This is not really correct. China accumulates US dollars to peg the RMB/USD from rising, delaying the inevitable rebalancing of US – China trade and money flows. They cannot spend this money inside China without first converting it, which would revalue the RMB/USD. Their only choice, so long as they peg the RMB/USD, is which US asset to own: govt bonds, corporate bonds, real property, etc.
zen:
January 22nd, 2008 at 1:48 am
Hi FM
Let me explain further.
You’re right, they do peg for this reason but that flows out of the grand consensus of "four modernizations" hammered out by Deng Xiaoping on how China was going to make strategic choices regarding deferring or allowing consumption in terms of it’s future development. These were not mere budgetary yawners but had been quite literally life or death questions under Mao ZeDong for those cadres who came out against Mao’s maniacal Great Leap and spending priorities. Questions that were not settled for good until Deng passed power to his proteges.
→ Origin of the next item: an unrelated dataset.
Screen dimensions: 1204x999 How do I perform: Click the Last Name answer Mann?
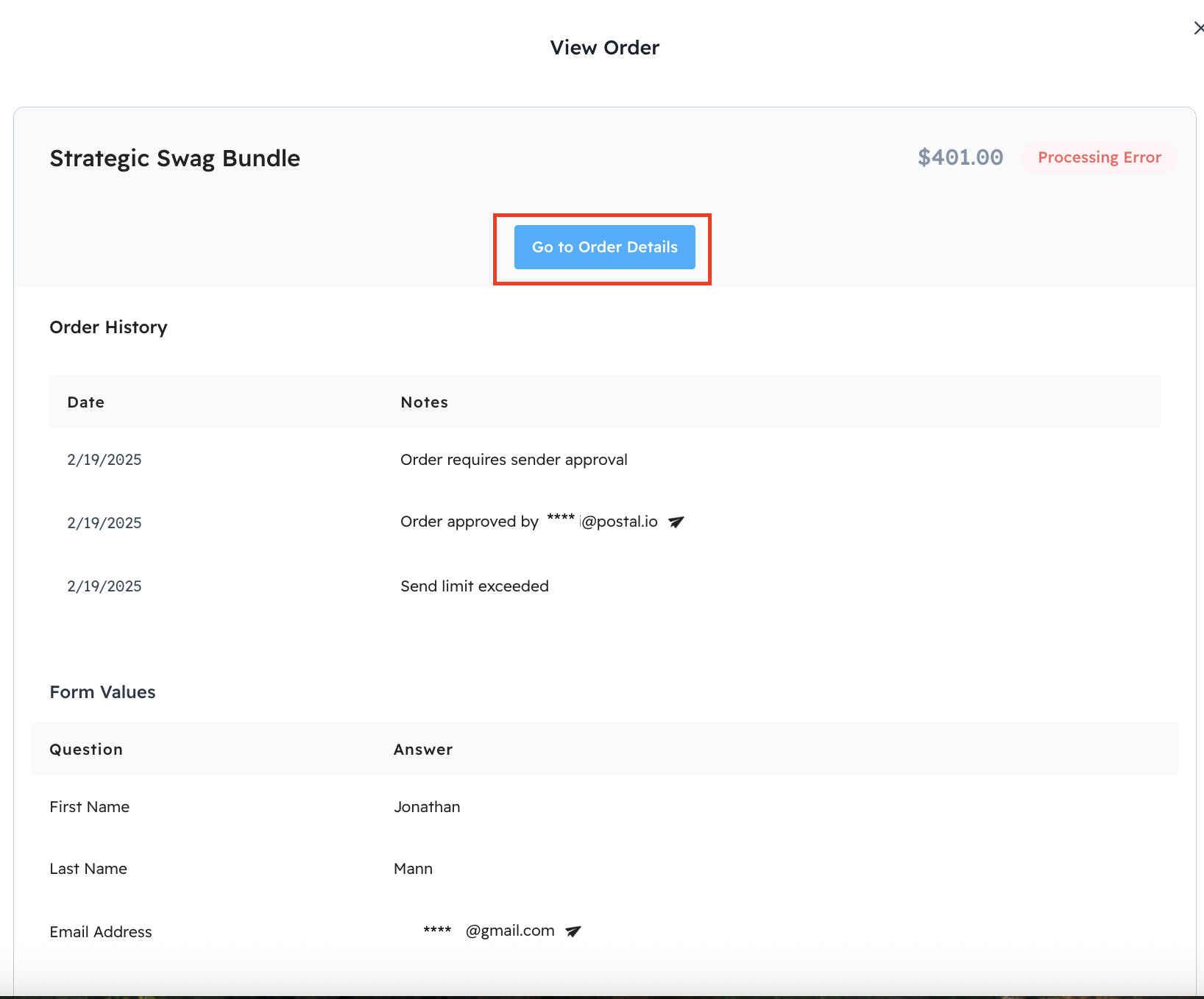click(413, 869)
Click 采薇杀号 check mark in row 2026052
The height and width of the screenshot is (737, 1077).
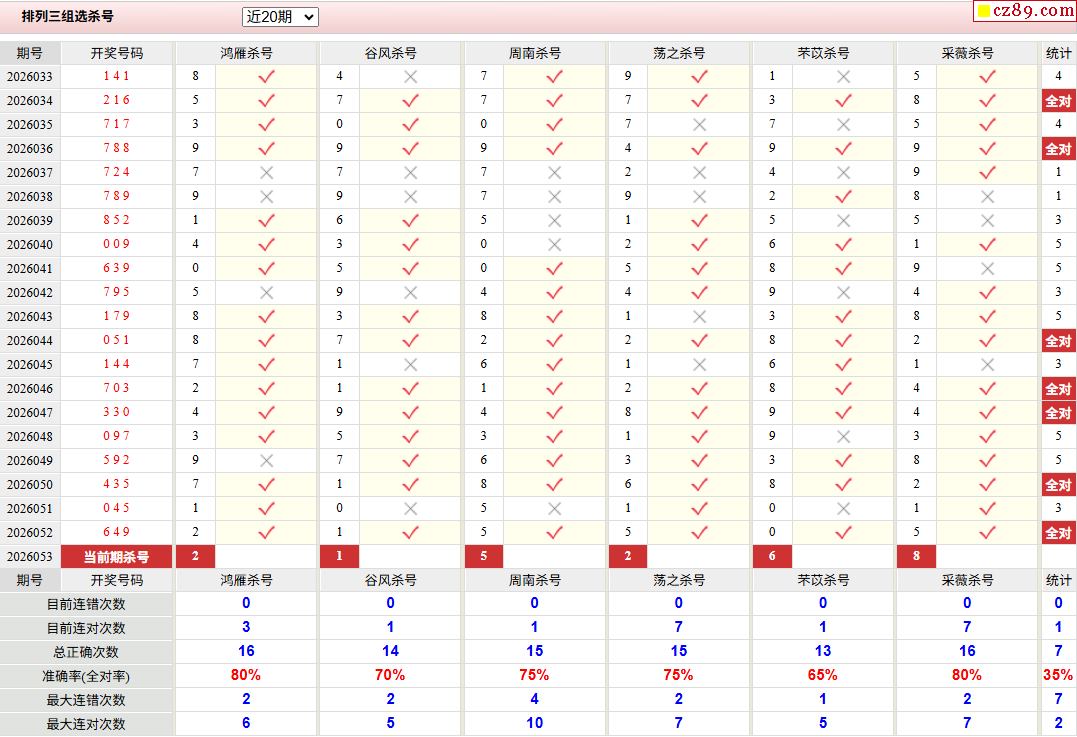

To make make major economic decisions without elite consensus – i.e. a narrow faction around Hu forces a top-down decision – is to reopen a very dangerous kind of jockeying.
TMLutas:
January 22nd, 2008 at 12:31 pm
What Fallows doesn’t seem to address much is what this does to US psychology. What happens to the character to the average guy who gets, essentially, free money every day. 1 B / day in deferred compensation is a bit less than $1 for every PRC citizen but it’s over $3/day for every US citizen and that’s just from the PRC. Divide the monthly trade deficit by 30 days and 300M americans and you get about $6/day or $180/month in foreigner paid allowances per individual. A family of four is getting $700-$750 a month on average. Some places, that’s better money than welfare and, I would suggest, quite possibly as soul destroying. The only thing that’s a saving grace is that this unearned largess generally is invisible. There’s no "check from the world" that directly infantalizes us. On the other hand, there’s no way to avoid the largess. You can turn down a government check. Most don’t but it’s at least theoretically possible. This trade deficit subsidy is much harder to avoid.
Fallows tiptoes through the psychological motivation for the PRC’s elite. They have good reason to believe that their personal necks are on the line. If this arrangement unravels catastrophically, the general population will wake up and realize how much of their personal lifetime misery might have been avoided had the government not forced them to save half their true earnings using instruments that they not only did not approve but ended up being unreliable. Some members of the elite will probably not survive that realization and the number could get quite large depending on how reliable the military remained.
So the elite, wanting to minimize casualties among their ranks, are likely to take another route. A military buildup strong on internal population control, diversification of enough of their holdings to guarantee pay for that military, and wait for the recessionary fire sales to buy up real income producing assets in the West, especially in the US.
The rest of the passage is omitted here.